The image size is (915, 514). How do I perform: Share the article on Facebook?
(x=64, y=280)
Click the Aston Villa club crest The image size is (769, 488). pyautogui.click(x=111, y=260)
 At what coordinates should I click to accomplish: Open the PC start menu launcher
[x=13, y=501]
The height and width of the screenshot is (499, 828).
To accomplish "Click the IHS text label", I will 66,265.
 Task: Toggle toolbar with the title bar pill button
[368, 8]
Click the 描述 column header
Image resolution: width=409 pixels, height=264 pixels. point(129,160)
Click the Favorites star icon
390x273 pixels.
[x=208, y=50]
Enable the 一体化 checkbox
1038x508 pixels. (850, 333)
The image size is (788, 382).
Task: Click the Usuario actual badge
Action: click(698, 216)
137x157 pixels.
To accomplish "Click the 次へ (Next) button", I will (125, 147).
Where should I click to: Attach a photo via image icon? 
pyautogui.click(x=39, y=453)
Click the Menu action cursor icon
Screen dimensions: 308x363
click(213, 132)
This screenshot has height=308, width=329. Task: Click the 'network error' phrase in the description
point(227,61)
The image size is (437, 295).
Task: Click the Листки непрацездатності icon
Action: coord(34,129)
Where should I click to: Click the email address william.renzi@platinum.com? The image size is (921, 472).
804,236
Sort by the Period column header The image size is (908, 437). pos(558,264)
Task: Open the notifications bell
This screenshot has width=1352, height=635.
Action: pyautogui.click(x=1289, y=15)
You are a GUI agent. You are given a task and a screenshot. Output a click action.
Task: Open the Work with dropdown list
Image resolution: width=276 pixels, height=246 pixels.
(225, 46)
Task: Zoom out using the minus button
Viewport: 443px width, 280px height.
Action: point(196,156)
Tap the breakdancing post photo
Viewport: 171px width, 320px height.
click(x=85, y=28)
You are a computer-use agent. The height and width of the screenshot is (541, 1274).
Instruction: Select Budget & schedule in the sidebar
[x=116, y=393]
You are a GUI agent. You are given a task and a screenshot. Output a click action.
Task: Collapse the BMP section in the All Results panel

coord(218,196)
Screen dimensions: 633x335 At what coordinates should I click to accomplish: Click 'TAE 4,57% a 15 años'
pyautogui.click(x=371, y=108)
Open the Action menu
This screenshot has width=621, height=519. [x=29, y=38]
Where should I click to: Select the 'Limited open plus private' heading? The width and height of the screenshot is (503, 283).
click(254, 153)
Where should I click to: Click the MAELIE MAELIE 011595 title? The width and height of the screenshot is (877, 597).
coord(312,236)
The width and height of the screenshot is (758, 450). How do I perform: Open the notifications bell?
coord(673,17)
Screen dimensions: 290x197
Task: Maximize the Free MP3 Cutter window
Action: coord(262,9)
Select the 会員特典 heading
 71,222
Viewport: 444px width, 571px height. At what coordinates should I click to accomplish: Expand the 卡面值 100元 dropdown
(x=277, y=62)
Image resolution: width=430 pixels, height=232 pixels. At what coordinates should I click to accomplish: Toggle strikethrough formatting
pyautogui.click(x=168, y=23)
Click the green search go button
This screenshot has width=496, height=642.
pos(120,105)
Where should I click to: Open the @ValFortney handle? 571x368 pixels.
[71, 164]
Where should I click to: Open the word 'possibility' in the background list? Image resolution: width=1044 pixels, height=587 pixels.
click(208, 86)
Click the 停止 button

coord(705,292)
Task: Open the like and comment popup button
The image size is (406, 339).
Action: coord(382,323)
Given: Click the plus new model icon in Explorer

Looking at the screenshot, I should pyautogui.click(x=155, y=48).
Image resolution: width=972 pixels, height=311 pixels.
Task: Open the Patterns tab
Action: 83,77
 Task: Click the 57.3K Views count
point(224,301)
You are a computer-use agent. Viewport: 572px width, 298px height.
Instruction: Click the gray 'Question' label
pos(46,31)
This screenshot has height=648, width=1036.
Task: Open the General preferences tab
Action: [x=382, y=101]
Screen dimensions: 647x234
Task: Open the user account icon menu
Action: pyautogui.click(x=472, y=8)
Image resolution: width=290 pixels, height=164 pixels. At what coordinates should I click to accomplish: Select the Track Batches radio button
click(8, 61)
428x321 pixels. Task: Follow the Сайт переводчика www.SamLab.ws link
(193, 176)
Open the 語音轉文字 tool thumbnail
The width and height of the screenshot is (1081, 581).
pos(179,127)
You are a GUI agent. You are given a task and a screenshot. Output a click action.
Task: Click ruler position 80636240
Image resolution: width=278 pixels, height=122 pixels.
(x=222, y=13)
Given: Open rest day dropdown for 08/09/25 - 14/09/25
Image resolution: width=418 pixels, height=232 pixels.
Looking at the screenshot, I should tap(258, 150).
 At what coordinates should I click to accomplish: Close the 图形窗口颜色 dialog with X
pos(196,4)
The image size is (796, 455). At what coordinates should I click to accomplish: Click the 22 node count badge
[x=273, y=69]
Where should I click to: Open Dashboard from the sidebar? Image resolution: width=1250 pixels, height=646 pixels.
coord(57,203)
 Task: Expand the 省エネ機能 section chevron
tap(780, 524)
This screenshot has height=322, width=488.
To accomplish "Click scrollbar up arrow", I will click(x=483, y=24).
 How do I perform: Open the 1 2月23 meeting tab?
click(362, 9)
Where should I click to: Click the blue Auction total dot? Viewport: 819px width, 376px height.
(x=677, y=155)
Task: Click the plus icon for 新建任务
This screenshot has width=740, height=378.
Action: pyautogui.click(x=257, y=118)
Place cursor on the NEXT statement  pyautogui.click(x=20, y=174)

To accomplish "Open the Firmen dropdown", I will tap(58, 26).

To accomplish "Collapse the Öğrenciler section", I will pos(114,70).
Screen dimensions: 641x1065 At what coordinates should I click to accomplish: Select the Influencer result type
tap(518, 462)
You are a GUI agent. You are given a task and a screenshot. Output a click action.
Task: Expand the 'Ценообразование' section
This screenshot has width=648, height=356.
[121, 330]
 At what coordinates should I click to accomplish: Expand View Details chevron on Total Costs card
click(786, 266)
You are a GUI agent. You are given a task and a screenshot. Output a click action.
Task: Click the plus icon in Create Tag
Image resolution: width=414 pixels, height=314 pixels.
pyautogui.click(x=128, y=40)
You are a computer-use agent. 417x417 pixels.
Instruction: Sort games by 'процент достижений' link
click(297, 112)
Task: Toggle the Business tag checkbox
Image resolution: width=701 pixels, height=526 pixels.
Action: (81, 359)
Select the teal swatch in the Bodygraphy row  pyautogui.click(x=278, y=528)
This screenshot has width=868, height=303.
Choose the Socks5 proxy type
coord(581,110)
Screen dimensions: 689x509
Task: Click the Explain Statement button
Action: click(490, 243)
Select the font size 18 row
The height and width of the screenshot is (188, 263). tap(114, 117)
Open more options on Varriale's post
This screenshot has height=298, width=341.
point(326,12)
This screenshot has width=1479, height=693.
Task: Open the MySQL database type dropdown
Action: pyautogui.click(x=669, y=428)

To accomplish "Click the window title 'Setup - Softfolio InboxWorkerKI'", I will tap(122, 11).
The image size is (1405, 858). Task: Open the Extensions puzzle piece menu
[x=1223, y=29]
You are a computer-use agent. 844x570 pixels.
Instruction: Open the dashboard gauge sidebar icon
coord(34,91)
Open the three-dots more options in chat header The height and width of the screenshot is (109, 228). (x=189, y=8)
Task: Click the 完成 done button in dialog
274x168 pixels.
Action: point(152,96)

- _Your task_:
Copy out only the lines of the records above from the one with "Image resolution: width=278" through the one with "Task: Click the plus icon for 新建任务", exactly as they stand, both included.

- _Worked solution_:
Image resolution: width=278 pixels, height=122 pixels.
(x=222, y=13)
Given: Open rest day dropdown for 08/09/25 - 14/09/25
Image resolution: width=418 pixels, height=232 pixels.
Looking at the screenshot, I should tap(258, 150).
 At what coordinates should I click to accomplish: Close the 图形窗口颜色 dialog with X
pos(196,4)
The image size is (796, 455). At what coordinates should I click to accomplish: Click the 22 node count badge
[x=273, y=69]
Where should I click to: Open Dashboard from the sidebar? Image resolution: width=1250 pixels, height=646 pixels.
coord(57,203)
 Task: Expand the 省エネ機能 section chevron
tap(780, 524)
This screenshot has height=322, width=488.
To accomplish "Click scrollbar up arrow", I will click(x=483, y=24).
 How do I perform: Open the 1 2月23 meeting tab?
click(362, 9)
Where should I click to: Click the blue Auction total dot? Viewport: 819px width, 376px height.
(x=677, y=155)
Task: Click the plus icon for 新建任务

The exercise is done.